## Exercise directions
Whenever "sidebar" occurs in a line of the material, list that line.

(Provided information Opens)

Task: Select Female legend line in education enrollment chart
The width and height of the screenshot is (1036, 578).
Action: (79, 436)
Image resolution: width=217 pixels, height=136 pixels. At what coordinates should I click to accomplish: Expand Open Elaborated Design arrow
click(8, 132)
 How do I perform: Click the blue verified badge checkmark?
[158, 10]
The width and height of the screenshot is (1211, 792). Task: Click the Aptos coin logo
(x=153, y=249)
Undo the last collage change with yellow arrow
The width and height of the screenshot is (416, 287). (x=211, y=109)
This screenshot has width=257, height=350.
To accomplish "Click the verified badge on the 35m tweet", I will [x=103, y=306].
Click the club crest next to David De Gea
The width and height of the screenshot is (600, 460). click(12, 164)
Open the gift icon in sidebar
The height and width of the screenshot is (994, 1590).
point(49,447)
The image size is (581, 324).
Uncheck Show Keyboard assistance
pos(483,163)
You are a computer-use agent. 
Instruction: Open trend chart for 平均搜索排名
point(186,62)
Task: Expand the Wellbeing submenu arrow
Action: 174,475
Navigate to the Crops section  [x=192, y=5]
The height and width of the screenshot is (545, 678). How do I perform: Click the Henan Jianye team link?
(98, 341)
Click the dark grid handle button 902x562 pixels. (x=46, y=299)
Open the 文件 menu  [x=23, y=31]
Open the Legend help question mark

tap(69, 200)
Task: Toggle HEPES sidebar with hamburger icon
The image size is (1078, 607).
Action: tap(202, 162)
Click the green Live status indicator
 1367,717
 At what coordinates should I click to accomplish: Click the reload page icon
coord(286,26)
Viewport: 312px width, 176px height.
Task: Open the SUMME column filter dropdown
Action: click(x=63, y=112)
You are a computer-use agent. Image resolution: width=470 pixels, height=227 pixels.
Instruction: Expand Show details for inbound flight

(Provided information Closes)

## Problem solution
Open the gift icon in sidebar
Task: Toggle HEPES sidebar with hamburger icon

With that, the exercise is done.